The European Union countries recognise in a text the activities of Interpol as did the United Nations Organisation by an E.C.O.S.O.C. agreement in 1971 and indicate clearly their support for and commitment to the Organisation of which they are all members. They should ensure that the Interpol resolutions and recommendations are put into effect. They should ensure that their National Central Bureaux have all the resources necessary to allow proper and efficient operation. They should do their utmost to ensure harmonisation of their action with that of Interpol. Finally they should associate Interpol officially with their undertakings.

What are the real threats to Europe today?

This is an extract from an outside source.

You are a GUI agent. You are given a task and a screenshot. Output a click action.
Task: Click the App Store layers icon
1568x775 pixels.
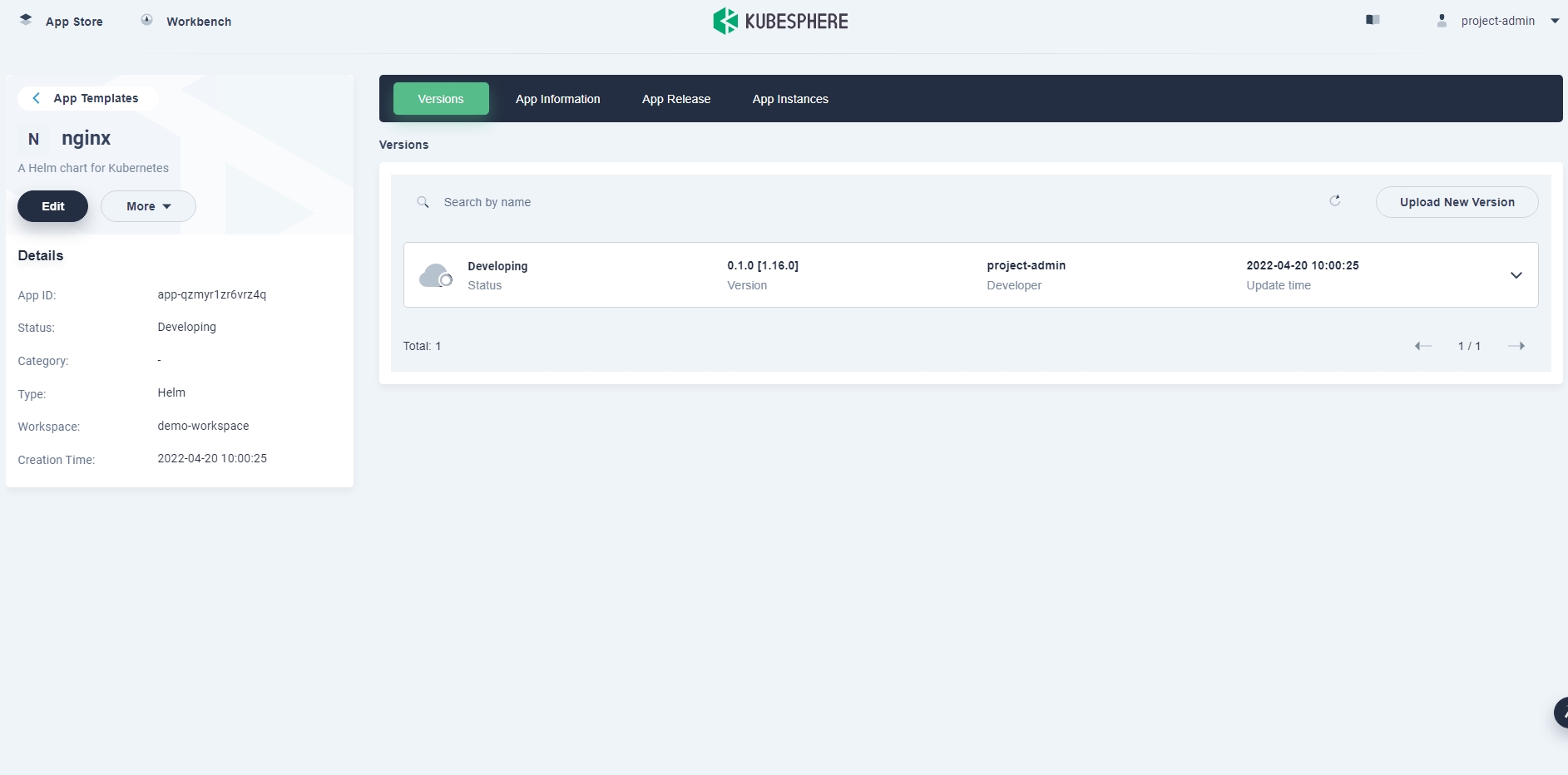click(x=26, y=20)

They include above all the rising threat from Muslim fundamentalist extremism and the coordinated internationalisation of organised criminal groups.

It has been suggested that a combination of police and military force is necessary to combat international organised crime.

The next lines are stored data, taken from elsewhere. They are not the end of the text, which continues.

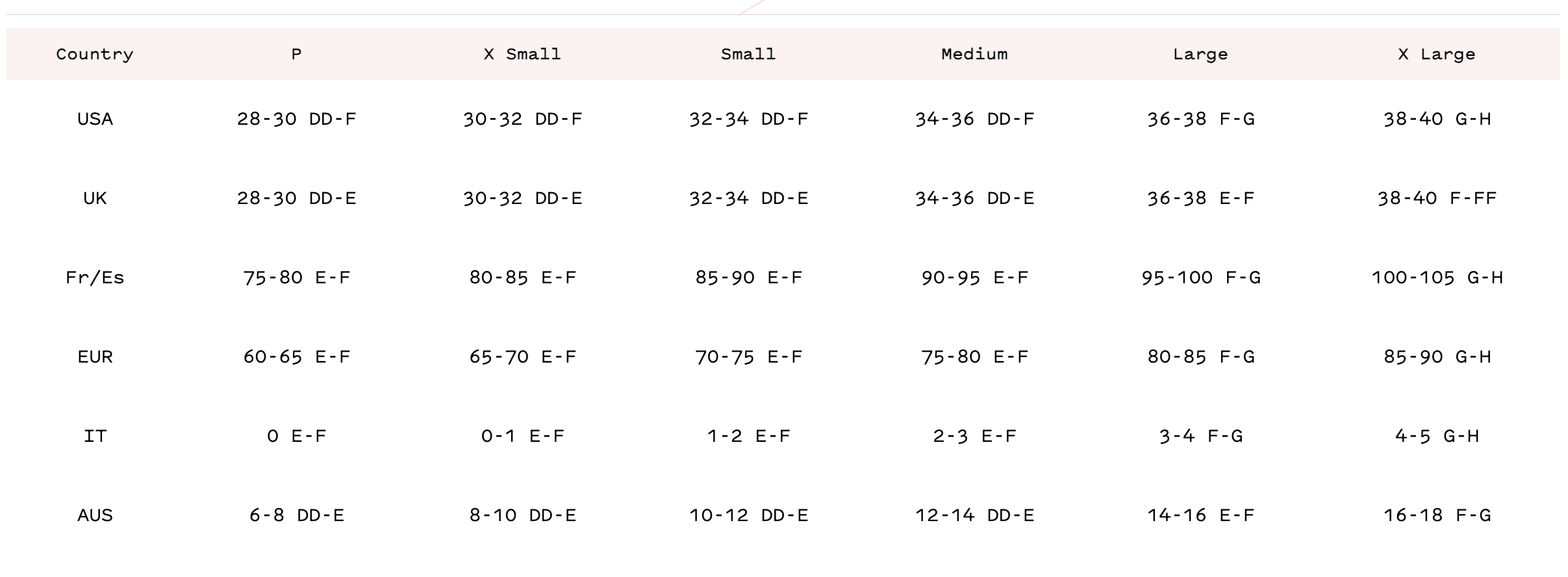Select USA X Large cell 38-40 G-H
Screen dimensions: 1568x577
pyautogui.click(x=1437, y=119)
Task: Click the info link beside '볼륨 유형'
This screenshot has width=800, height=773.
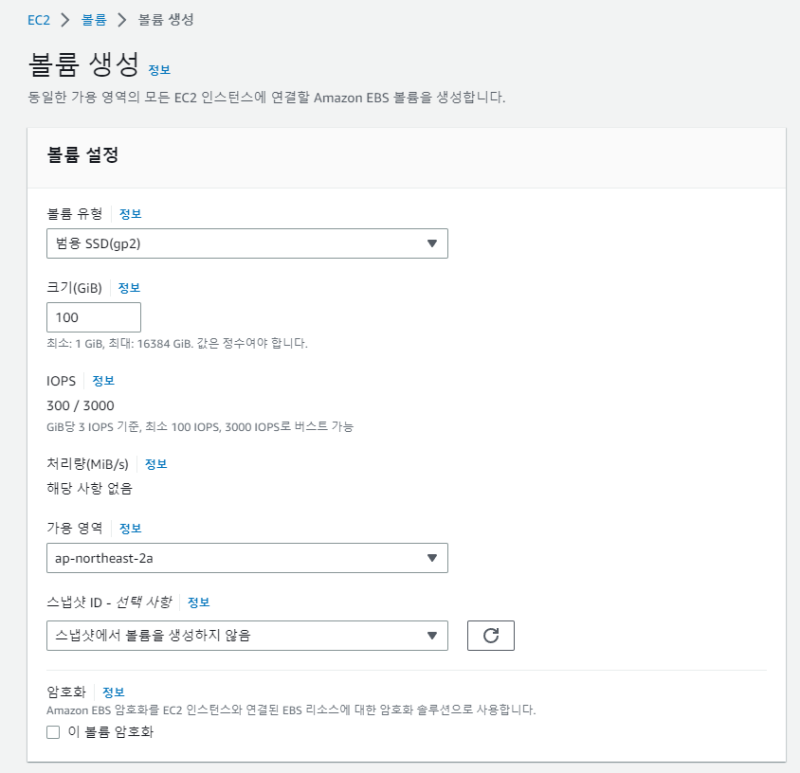Action: [130, 214]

Brian Crozier of the Times newspaper wrote in January 1995: ‘Interpol should have a permanent liaison presence at NATO, headquarters, and a north Atlantic equivalent of the American Drug Enforcement Agency should be worked into the new entity.’

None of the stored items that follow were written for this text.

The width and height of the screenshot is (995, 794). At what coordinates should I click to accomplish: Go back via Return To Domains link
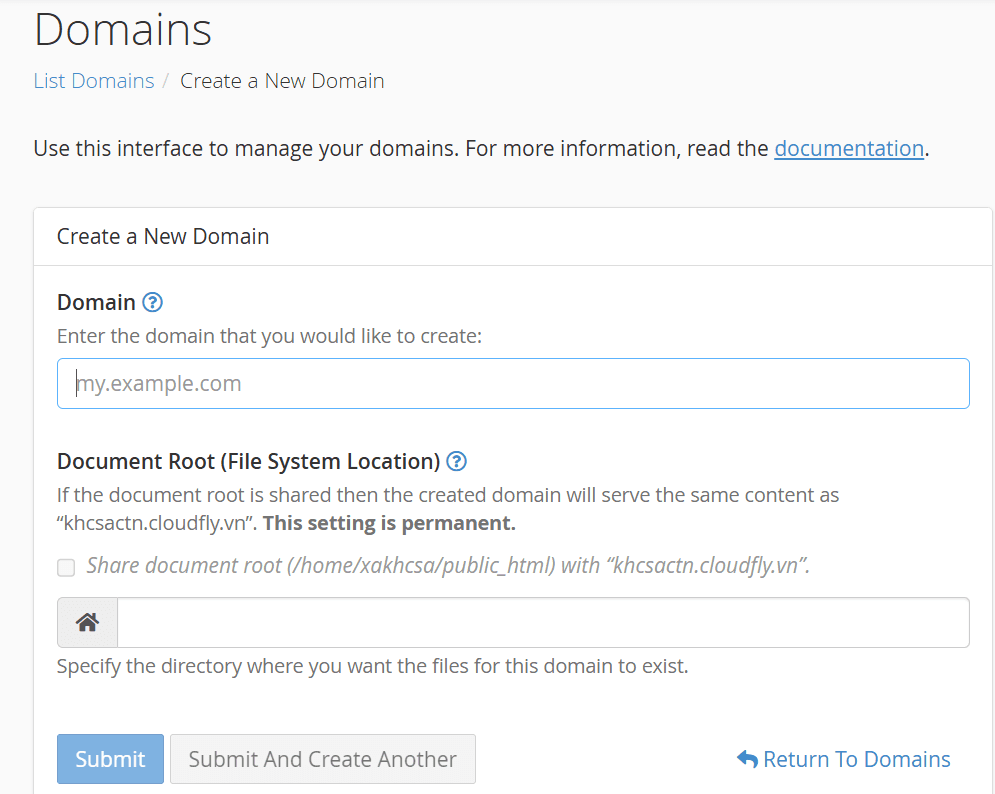856,759
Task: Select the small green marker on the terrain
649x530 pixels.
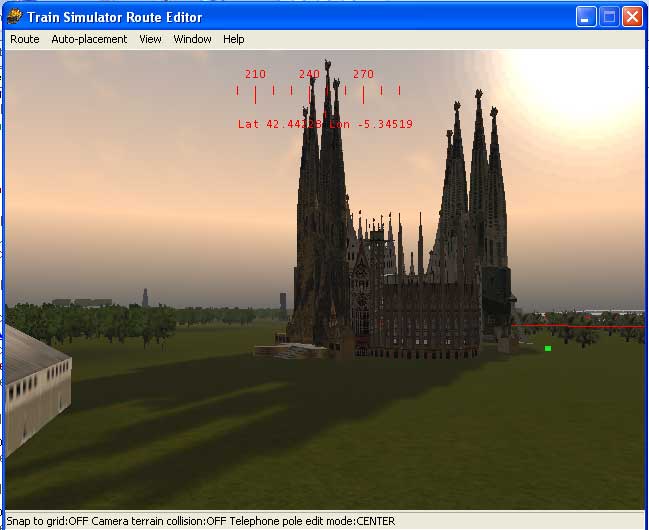Action: (548, 348)
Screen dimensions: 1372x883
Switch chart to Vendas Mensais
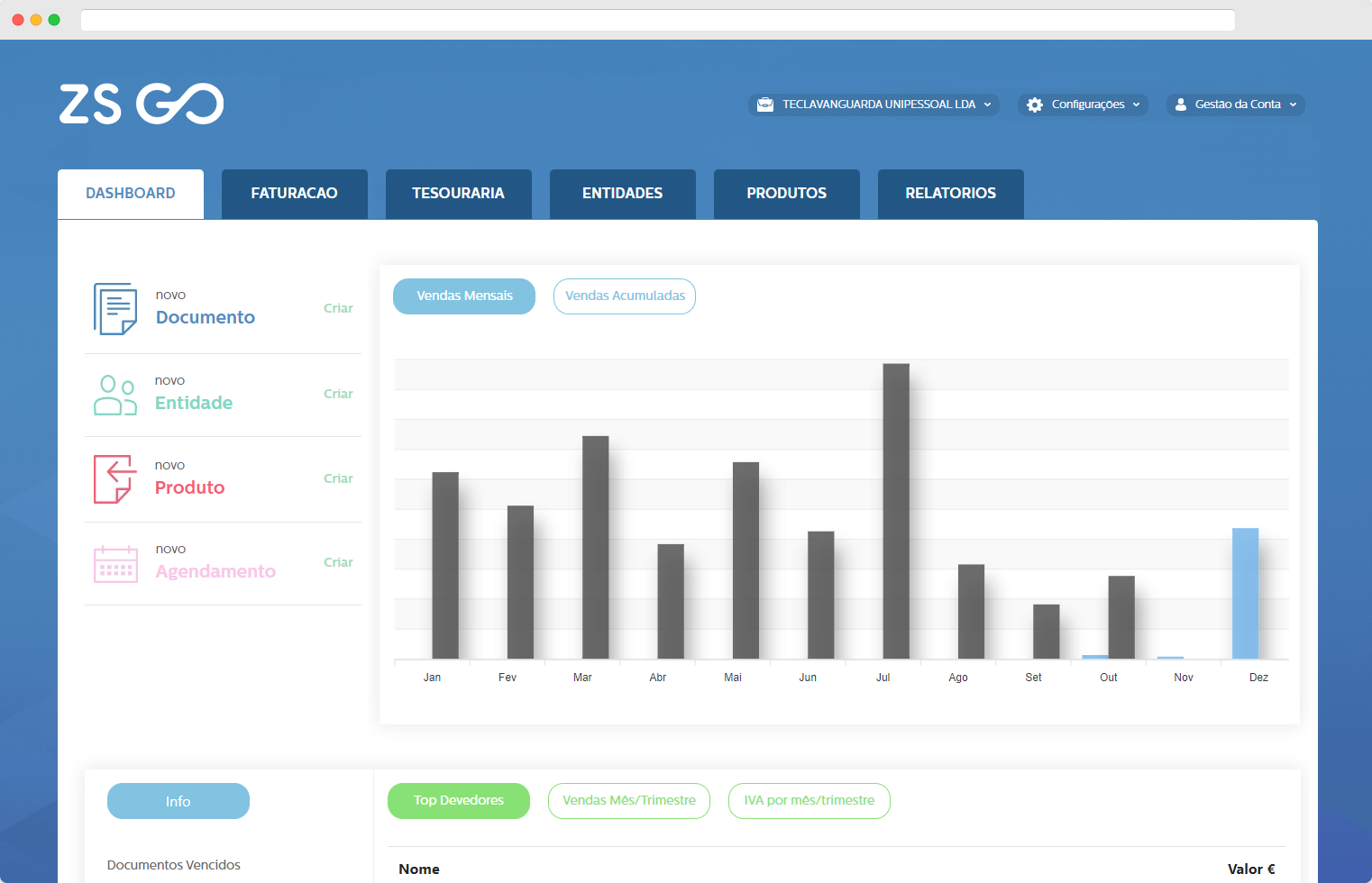[x=464, y=296]
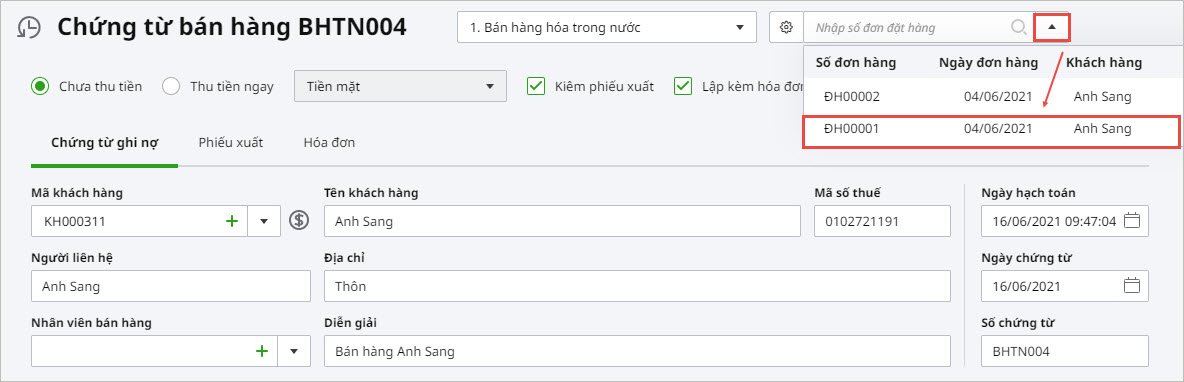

Whilst I do not entirely agree with this approach, I believe that it is a response which addresses what I see to be the dimension of the problem.

I would not wish to conclude without mentioning the important issue of judicial cooperation. The ‘police’ house is basically in order. With minor exceptions, judicial cooperation still relies essentially on diplomatic channels of communication with the delays which this engenders. The possibility of using such well established and effi­cient channels of communication as those of Interpol, as provided for in the European convention for mutual assistance in penal matters for urgent cases, should be given serious consideration. International law enforcement is an urgent matter. It can no longer rely on last century diplomatic or legal consideration if it is to be efficient. In this context law enforcement should be seen as including judicial cooperation where necessary and appropriate.

Our legal systems have been developed over the centuries to deal with national problems. They are not adapted to the current situation of international crime. There are international conventions which have been adopted to deal with certain types of criminality but there is a general unwillingness to use them as a legal basis for action unless national legislation has been made to make their provisions applicable. This means that a lengthy somewhat cumbersome process is necessary, which is an inhibiting factor in dealing with modern international crime. A new approach is necessary to ensure that the obstacles which work in favour of the very people from whom we are trying to protect ourselves, are removed. I am aware that I have raised a large number of issues of principle. I am aware that I do not by any means have all the answers. I am, however, optimistic in the sense that I believe in the strength of human nature when it comes to solv­ing problems. I rather fear that it may take longer than it should when I refer to earlier remarks of a historical nature, identifying issues which need to be resolved.

I would conclude in exactly the same way as Lord Carrington did last year, and I quote ‘We can learn from the mistakes of the past. It is no use blaming the international organisations. They are no more than the sum of their means.’